The Clinton campaign has not offered any names of possible shortlisters for what The Globe's Annie Linskey called the "Democratic veepstakes." But one senator does seem like a strong choice: Elizabeth Warren, a Massachusetts Democrat and the only female Democratic senator who has not formally endorsed Clinton.
Warren's politics lean more to the left than Clinton's do — just this week, the senator relentlessly attacked Republican candidate Ted Cruz in a series of tweets, in response to what she saw as a whiny campaign email — meaning that she could potentially help Clinton win back the progressives Sanders has wooed over this campaign cycle.
"Having Warren on the ticket could help Clinton stitch the party back together after a divisive primary," Linskey writes.
The Washington Post reports that there are only three Democratic women governors and 14 such senators, so the list of women who are likely VP candidates is relatively short. This dearth could theoretically work in Warren's favor, if she wants the job, but The Post characterized the freshman senator as "really not that tested." Also, if she were to leave her current position, the current governor of Massachusetts, a Republican, would get to choose Warren's replacement until a special election is held, which could take between 145 and 160 days.
"Hillary will be reluctant to do anything that could stop Democrats from re-taking the Senate and undermine her ability to push an ambitious agenda during her first 100 days," James Hohmann writes.

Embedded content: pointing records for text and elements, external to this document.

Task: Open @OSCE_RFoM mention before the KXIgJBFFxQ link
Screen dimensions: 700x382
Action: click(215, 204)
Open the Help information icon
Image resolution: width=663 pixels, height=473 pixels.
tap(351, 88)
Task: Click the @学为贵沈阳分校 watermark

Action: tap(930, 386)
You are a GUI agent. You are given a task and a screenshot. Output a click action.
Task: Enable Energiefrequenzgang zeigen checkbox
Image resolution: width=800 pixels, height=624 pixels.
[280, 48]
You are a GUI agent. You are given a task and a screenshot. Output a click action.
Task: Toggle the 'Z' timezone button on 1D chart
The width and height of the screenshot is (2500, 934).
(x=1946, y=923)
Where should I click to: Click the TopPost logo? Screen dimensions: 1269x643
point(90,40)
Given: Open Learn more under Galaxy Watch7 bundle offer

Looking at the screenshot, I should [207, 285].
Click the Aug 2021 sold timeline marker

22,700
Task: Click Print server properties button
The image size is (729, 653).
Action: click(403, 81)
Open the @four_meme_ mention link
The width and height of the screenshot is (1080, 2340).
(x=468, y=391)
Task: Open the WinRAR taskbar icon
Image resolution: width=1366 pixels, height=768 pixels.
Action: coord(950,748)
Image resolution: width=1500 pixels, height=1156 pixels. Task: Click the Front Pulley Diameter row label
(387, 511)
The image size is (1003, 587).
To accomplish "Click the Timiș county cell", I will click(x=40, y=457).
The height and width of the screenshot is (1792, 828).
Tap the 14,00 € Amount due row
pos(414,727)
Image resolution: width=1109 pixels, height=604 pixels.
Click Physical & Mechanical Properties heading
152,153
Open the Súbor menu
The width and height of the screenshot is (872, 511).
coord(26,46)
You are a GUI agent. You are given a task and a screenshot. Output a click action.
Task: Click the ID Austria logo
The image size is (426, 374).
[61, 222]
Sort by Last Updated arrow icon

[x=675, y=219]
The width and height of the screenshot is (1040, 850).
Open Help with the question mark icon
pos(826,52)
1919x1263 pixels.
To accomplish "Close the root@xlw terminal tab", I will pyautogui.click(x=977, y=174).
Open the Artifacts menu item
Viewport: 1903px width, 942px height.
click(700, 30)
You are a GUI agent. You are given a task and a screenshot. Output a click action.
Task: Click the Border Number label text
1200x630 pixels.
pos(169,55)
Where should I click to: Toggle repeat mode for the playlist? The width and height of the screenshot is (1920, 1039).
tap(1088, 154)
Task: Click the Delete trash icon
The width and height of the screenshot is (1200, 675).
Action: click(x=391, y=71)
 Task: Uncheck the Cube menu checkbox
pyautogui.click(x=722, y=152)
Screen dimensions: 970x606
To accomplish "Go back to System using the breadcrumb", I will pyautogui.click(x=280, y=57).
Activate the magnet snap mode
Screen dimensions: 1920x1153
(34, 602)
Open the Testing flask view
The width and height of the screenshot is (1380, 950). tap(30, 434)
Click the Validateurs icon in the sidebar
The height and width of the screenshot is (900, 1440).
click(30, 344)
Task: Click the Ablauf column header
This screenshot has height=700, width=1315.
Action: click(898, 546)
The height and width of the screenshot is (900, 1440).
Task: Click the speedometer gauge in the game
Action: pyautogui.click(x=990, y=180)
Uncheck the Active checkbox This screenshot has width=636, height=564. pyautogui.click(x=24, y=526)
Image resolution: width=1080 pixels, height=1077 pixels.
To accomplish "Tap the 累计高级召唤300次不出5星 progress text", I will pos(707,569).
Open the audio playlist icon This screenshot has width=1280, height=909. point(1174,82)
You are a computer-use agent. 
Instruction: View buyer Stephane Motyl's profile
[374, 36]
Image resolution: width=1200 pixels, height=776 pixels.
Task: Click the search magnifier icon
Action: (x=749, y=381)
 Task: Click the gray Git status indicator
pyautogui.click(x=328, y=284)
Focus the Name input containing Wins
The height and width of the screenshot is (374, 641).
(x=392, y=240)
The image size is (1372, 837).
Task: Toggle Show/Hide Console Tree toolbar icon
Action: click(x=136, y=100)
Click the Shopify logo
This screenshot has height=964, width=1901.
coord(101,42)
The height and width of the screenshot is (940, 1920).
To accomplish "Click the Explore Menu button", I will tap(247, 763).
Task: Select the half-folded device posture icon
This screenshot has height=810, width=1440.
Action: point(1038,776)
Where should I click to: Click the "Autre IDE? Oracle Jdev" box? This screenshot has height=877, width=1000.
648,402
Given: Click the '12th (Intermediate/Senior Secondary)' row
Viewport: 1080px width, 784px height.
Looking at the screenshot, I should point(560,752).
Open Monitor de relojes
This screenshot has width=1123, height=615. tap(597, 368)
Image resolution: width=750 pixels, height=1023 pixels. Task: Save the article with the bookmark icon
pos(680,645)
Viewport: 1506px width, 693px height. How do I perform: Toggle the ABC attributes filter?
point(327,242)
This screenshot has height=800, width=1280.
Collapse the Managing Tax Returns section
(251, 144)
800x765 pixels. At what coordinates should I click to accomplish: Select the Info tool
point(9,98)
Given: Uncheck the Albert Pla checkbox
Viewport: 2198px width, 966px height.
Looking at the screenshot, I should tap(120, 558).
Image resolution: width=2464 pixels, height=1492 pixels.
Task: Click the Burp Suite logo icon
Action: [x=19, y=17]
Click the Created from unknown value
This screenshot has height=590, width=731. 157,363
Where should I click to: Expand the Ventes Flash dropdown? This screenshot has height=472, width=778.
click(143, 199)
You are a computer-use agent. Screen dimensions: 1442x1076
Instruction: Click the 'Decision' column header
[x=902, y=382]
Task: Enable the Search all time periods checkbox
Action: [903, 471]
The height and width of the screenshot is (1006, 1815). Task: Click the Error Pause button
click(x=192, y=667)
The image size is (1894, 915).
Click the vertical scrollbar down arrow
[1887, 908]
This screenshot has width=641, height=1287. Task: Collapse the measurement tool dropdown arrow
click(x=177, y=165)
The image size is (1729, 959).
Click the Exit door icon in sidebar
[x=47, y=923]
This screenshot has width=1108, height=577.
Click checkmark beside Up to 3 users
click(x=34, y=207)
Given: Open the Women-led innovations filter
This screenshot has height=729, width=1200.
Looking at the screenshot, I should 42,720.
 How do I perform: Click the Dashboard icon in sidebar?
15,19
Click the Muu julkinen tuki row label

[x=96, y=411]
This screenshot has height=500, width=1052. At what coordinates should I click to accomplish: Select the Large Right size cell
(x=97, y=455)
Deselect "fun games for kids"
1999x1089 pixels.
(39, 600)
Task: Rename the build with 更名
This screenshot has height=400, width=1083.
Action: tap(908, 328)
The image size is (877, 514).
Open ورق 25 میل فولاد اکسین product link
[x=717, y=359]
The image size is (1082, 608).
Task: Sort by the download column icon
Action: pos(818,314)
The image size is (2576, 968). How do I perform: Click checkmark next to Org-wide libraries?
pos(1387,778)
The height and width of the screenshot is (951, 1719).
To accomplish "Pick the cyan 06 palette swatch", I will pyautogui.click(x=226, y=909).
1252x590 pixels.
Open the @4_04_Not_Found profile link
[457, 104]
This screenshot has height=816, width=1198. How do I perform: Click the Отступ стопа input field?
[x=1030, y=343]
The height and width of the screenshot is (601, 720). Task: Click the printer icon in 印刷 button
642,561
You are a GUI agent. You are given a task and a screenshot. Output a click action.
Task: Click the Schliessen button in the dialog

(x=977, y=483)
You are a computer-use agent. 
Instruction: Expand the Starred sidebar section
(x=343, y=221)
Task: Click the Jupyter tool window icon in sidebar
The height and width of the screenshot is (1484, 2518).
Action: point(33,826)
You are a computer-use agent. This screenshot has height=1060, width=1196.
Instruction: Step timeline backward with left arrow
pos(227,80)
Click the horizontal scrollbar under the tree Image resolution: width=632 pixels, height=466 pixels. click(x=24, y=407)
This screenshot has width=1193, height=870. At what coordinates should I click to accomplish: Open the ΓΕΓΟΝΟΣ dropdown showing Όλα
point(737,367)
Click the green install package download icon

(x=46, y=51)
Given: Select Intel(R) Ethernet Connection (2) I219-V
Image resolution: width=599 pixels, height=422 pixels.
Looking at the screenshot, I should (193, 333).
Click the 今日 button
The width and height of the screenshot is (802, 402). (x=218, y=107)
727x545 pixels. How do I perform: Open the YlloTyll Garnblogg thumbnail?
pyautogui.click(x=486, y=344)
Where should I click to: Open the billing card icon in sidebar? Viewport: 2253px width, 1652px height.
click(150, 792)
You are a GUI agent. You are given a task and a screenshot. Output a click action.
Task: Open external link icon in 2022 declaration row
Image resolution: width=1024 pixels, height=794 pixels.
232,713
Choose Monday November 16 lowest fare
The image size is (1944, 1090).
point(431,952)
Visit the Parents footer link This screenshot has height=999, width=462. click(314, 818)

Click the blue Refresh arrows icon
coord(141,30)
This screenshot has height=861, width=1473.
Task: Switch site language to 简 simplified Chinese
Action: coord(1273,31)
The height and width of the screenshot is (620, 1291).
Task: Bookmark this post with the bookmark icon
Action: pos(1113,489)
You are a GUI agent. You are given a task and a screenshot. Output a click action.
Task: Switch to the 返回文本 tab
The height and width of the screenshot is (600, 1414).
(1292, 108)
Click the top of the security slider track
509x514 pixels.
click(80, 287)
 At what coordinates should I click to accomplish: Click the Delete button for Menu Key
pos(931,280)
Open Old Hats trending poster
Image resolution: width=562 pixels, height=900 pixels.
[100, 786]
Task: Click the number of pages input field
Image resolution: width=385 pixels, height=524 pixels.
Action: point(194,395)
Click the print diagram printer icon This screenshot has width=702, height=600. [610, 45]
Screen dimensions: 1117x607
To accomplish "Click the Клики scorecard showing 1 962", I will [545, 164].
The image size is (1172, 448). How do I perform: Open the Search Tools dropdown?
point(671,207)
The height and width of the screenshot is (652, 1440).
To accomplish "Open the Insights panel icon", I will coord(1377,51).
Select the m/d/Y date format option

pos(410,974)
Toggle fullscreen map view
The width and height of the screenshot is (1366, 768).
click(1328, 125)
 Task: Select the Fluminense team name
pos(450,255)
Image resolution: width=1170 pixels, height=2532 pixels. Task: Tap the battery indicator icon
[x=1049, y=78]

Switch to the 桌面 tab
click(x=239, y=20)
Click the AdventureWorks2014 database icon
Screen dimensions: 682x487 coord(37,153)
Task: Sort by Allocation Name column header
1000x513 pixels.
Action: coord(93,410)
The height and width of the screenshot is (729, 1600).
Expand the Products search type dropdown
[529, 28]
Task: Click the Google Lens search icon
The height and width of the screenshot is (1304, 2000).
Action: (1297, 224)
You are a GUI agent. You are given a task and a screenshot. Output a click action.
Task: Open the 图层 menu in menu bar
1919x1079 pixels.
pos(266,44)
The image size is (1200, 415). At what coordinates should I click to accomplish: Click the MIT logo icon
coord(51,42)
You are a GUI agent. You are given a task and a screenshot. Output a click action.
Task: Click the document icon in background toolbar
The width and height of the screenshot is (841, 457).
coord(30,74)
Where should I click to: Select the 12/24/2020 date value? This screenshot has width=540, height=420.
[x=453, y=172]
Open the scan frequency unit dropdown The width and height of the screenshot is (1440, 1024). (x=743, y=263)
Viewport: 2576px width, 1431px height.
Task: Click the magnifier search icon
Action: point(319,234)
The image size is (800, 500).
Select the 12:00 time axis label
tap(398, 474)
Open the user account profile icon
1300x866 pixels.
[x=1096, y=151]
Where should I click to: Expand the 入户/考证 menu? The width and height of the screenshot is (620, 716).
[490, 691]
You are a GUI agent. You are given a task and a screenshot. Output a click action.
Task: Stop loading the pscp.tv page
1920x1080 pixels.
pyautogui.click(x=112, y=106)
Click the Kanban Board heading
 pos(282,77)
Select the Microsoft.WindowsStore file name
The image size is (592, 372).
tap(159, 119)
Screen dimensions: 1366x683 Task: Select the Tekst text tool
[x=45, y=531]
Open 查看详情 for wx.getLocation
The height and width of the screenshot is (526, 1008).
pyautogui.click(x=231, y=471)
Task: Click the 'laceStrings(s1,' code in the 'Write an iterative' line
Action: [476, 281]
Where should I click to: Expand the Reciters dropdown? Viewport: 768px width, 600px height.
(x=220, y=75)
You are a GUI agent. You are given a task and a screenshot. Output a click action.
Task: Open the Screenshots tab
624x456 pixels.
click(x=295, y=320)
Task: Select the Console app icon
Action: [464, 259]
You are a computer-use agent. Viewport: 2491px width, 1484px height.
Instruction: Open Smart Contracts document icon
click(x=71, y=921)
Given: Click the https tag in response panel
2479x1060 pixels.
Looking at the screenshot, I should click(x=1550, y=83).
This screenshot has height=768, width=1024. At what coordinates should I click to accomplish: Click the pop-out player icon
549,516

Importantly, it's not at all clear that Warren even supports Clinton or wants the job (although the tweetstorm directed at Ted Cruz suggests she does, as the VP traditionally takes on an "attack dog" role for their running mate).
Other potential female contenders could include Cecile Richards, the president of Planned Parenthood Action Fund, according to the Globe, or New York Sen. Kirsten Gillibrand, although a "constitutional muddle" could pose challenges when it comes to having two people from the same state on the ticket. Michigan Gov. Jennifer Granholm doesn't meet the "natural born citizen" standard because she was born in Canada.
Clinton has until summertime to announce her pick, and her choice could be contingent on what ends up happening with the Republicans. A contested convention between Cruz and rival Donald Trump is seeming more and more like a likely outcome, and the Clinton camp may not know whom she'll duke it out with until days before the DNC in Philadelphia if that happens. And qualities she may covet in a running mate against Cruz probably will differ significantly from those she'd need to defeat Trump.
Regardless of who Clinton ultimately partners with if she wins the nomination — woman or man — the fact that we are even discussing the possibility to a two-woman ticket is exciting in and of itself. Clinton's first priority is to win, of course, and no matter what, she's making history in her quest to do so.